EXERCISE PROMPT:
Return the run of lines below that opens with the line containing "Task: Click the Credentials key icon" and closes with the line containing "Select the Top Material Type label", keeping each one exact.

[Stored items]
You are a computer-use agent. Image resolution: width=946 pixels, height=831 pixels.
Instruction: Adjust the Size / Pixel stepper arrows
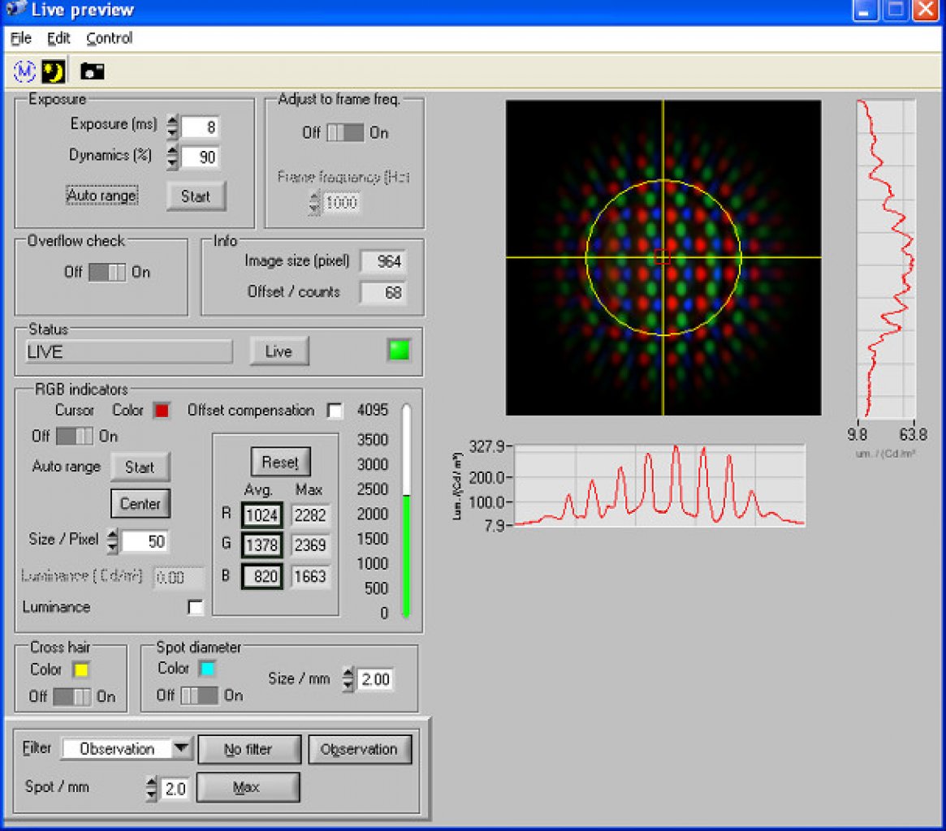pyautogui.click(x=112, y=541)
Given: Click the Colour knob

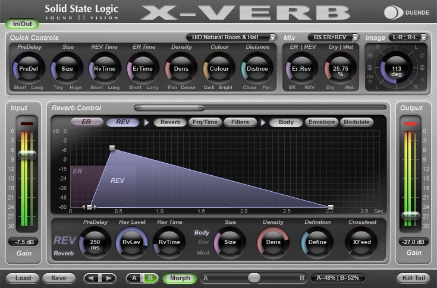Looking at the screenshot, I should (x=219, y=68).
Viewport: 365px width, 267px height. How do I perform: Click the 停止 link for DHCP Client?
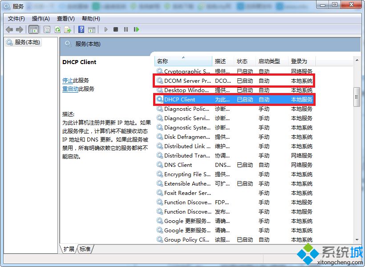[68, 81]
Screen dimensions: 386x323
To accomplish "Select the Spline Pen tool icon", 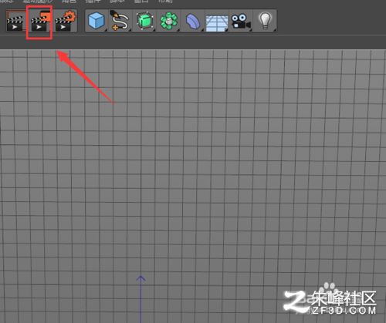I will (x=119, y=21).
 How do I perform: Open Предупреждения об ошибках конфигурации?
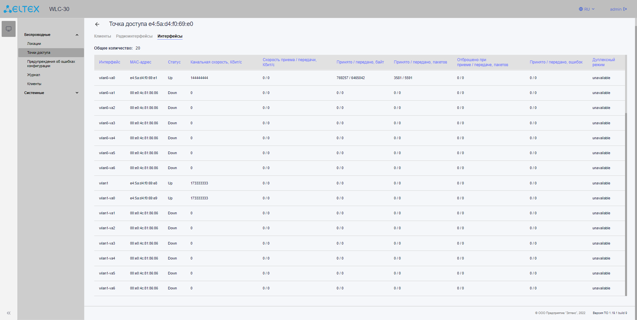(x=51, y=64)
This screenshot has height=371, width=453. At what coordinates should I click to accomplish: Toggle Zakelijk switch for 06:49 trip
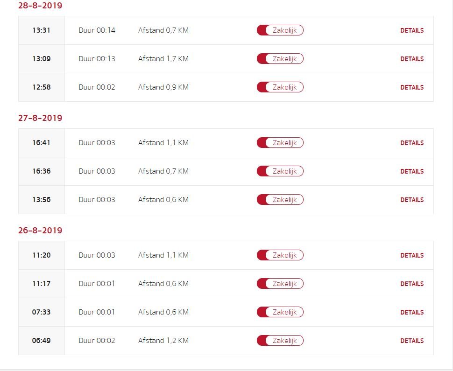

* * *

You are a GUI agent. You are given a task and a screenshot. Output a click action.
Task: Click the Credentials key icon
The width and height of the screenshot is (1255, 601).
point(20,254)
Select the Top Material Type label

TASK OUTPUT:
Task: Click the Credentials key icon
The width and height of the screenshot is (1255, 601).
point(20,254)
Select the Top Material Type label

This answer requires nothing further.